• [EXERCISES]
• 1. From the blog posts, list every step the writer plans to take to cut debt in half.
• 2. Return the part of the blog posts that starts at "For some reason" and ends at "love song photo)".

• [SELECTED PASSAGE]
Back in action!

Technology and I tend to be like oil and water - sometimes if you shake us together real hard you get a delicious suspension like an aioli, but most of the time we don't play too nicely.

For some reason my domain name and the hosting couldn't figure out how to talk to each other for the past year or so, and I kind of gave up. But people keep asking if I have a website for cakes or other goodies and I have to shamefully admit that I am bad at computers and stuff... but today my darling friend Kate waved some kind of super-magical wand and we are now back in action. Miss you, Kate! Thanks for hooking a girl up.

Wedding season is in full swing here at the HBB - stay tuned for snapshots of upcoming weddings!




getting ready for 2013

(photo credit: love song photo)


Hey kids.

I kind of like the last week of the year, giving you a chance to look back over your accomplishments and failures, and looking forward to a fresh start with new goals and continued self-improvement. Onwards and upwards!

To be honest, I'm a little sad seeing 2012 go. It was definitely the best year for me in recent history. I got a job I didn't hate, I took a ton of vacations, I started running and biking and lost 15 lbs, and to boot I landed a super dreamy boyfriend. I'm still in debt and my skin is inexplicably shitty, but overall I am pretty stoked about how 2012 turned out. I can only hope that 2013 continues to be awesome.

Recently I read an article that basically stated that you are what you make yourself. If things aren't going your way, don't wonder why others aren't helping you accomplish your goals, look at something you don't like about yourself and go on and FIX IT. If you improve yourself, good things will come your way. I'm taking this advice to heart and striving to be better this year and always. With this in mind, here are my 2013 resolutions:

1) Cut debt in half. I know this is a perennial favorite but it's a good one. I will make a conscious effort this year to reduce waste and be deliberate in the money that goes out of my hands, in addition to putting away more in savings, putting less on credit, and putting more effort into alternative revenue sources.

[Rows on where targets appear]

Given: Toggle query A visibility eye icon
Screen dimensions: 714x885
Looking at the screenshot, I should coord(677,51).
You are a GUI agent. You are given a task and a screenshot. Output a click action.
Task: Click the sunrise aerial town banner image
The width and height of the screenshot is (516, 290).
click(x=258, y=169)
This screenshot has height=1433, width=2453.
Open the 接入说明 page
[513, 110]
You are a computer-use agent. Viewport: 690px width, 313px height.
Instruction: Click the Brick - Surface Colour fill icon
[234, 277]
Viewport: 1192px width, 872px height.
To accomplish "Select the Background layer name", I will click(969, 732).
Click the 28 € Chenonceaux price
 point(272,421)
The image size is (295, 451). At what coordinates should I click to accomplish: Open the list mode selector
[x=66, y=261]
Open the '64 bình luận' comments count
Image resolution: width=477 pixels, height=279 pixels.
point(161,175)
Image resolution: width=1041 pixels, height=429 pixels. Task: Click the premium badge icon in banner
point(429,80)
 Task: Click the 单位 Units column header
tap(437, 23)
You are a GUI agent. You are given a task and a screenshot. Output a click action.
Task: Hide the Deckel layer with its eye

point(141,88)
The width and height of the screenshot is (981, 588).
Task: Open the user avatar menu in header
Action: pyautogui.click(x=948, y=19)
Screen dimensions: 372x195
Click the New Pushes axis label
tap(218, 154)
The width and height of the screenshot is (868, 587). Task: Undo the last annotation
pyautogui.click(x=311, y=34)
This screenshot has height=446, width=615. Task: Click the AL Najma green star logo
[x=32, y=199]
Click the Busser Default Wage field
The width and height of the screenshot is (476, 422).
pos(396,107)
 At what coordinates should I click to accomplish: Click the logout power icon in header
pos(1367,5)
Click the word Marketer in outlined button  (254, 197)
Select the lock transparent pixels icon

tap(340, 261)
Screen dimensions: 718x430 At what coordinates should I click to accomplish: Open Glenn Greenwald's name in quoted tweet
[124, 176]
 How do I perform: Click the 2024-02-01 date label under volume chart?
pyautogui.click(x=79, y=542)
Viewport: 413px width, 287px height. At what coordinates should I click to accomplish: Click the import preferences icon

• [ANSWERS TO THE EXERCISE]
• 1.
- Reduce waste
- Be deliberate in the money that goes out of hand
- Put away more in savings
- Put less on credit
- Put more effort into alternative revenue sources

• 2.
For some reason my domain name and the hosting couldn't figure out how to talk to each other for the past year or so, and I kind of gave up. But people keep asking if I have a website for cakes or other goodies and I have to shamefully admit that I am bad at computers and stuff... but today my darling friend Kate waved some kind of super-magical wand and we are now back in action. Miss you, Kate! Thanks for hooking a girl up.

Wedding season is in full swing here at the HBB - stay tuned for snapshots of upcoming weddings!




getting ready for 2013

(photo credit: love song photo)